How absolutely ridiculous? That we need a movement in order to accept ourselves. The mind boggles.
If you opened the newsfeed on my Instagram you would see pages and pages of beautiful women, all shapes, all sizes and all feeling themselves. It’s a joyous epidemic and one I desperately want in on.
Most days I feel like a hard ’10’. Sexy, sultry, cute, curvy, soft and totally stunning.
Other days I feel like the spawn of a troll. Too big, too wobbly, too bumpy, too tense, too short, far too flawed to be of worth. A flea, a beetle, a worm of a woman.
It is a sick seesaw ride I’ve been on my whole life. I want to land in love but before I know it I’m swung into the air and floating around in absolute disgust.
Like most women I hate my stomach.
It’s too wide, it’s not narrow , it’s not flat and despite what health professionals tell me, I know for sure there are no abs underneath that soft jiggle. I’ve spent hours pouring over images of perfect bellies, watching core workouts, drinking poison, starving myself, and beating myself down, all in vein. As a result of all my efforts, the stomach may have grown, or shrunk, or even stayed the same and still I hated it.
Core strength my ass!
But seriously, I hate the part of my body the houses my internal organs. The part that holds my womb. The part that nourishes me. The part that once connected me to my Mother.
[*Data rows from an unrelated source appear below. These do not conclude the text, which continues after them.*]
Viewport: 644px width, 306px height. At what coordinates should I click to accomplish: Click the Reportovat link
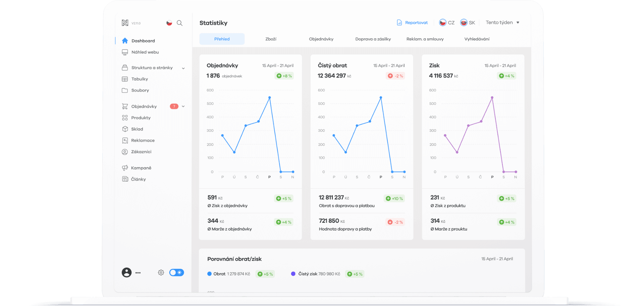tap(413, 23)
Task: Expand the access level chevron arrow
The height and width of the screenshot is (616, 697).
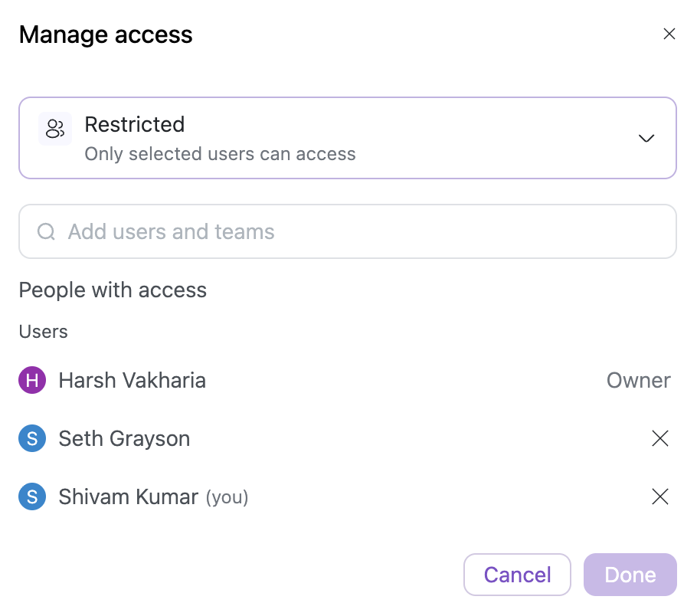Action: pyautogui.click(x=646, y=138)
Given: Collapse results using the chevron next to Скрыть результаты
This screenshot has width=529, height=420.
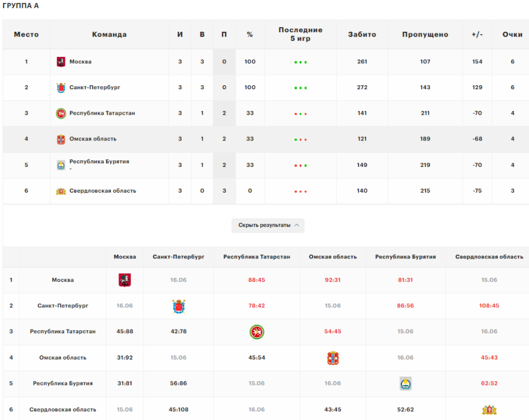Looking at the screenshot, I should tap(297, 226).
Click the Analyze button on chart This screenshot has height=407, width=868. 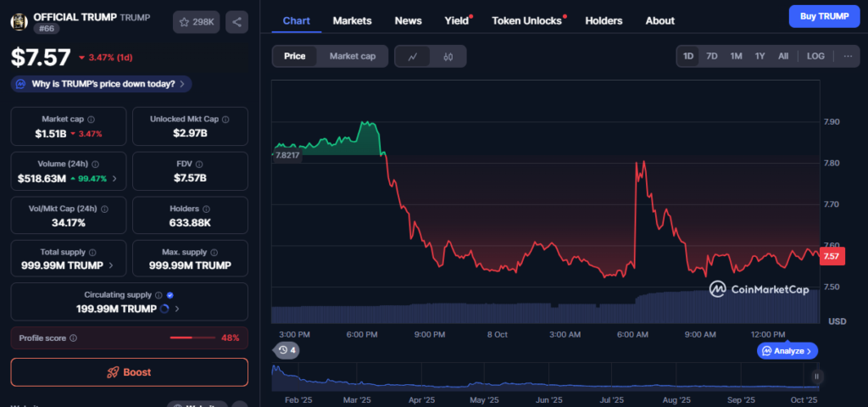pos(787,350)
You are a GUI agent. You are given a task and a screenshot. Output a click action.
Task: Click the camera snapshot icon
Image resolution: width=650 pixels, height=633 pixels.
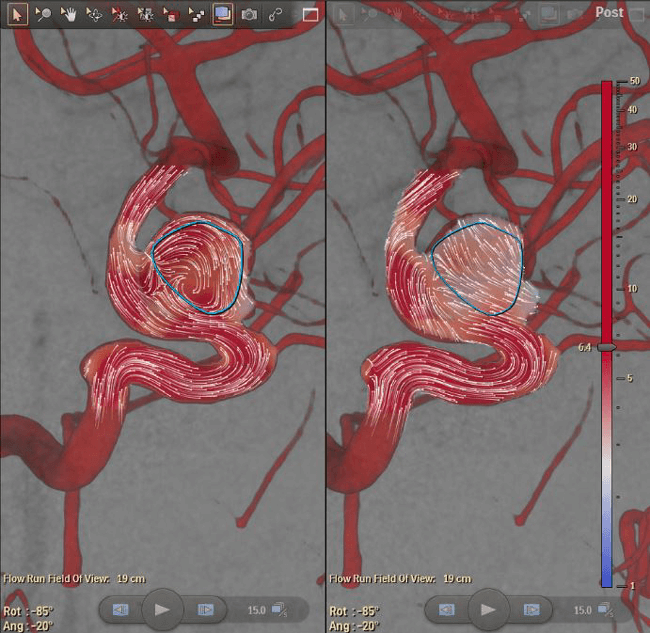pyautogui.click(x=248, y=14)
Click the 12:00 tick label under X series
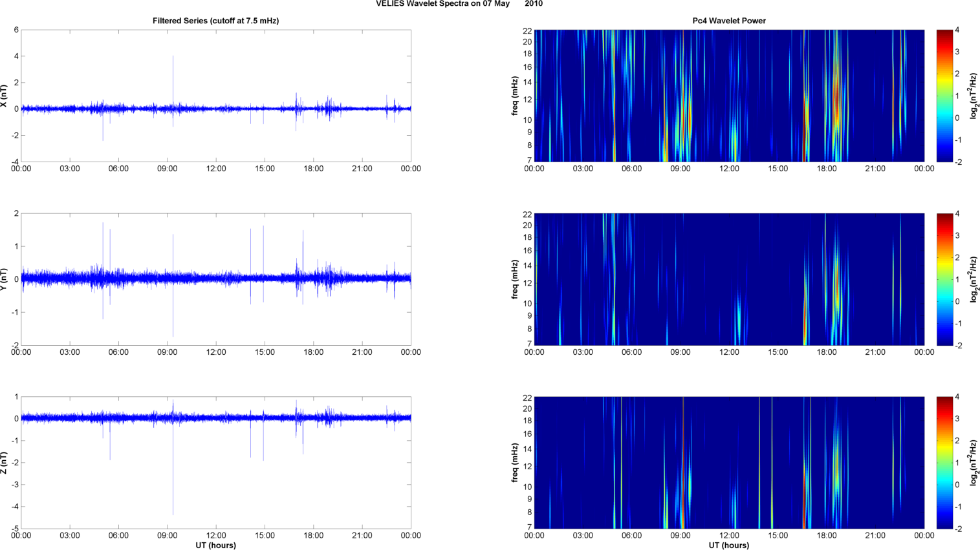The image size is (980, 550). tap(215, 169)
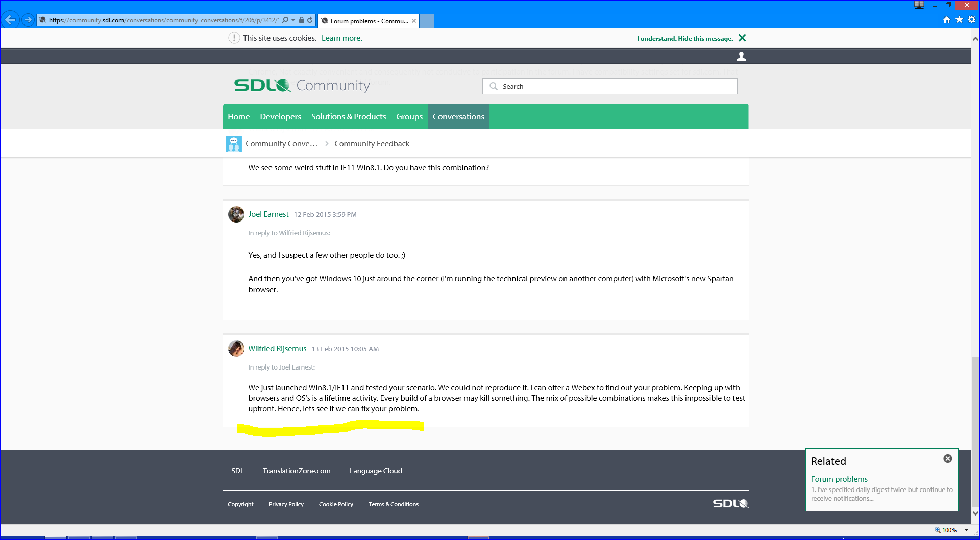980x540 pixels.
Task: Click the browser forward arrow button
Action: [28, 20]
My life source.
How could I ?
I’ve come to know that there are enough people in the world who would like nothing more than to tear you down, don’t make their job easier by joining in.
I’m not preaching, I mean, let’s be real here, I’m struggling to live by my own principals. But abusing my body cannot be the best way to live. This I know for sure.
Last night I danced in front of the mirror for an hour, in nothing but panties. That’s how long it took me to think of something nice to say . That’s how long it took to feel comfortable in my skin. That’s how long it took to enjoy myself. That’s how long it took to see beauty in the way my body moved.
In light of my new found commitment to the Body Positive Movement I’m determined to wear what I want, when I want, and to spend all summer days in not much more than a sarong.
Join me ladies. Your legs, your arms, your ass, even your stomach, let it all hang out.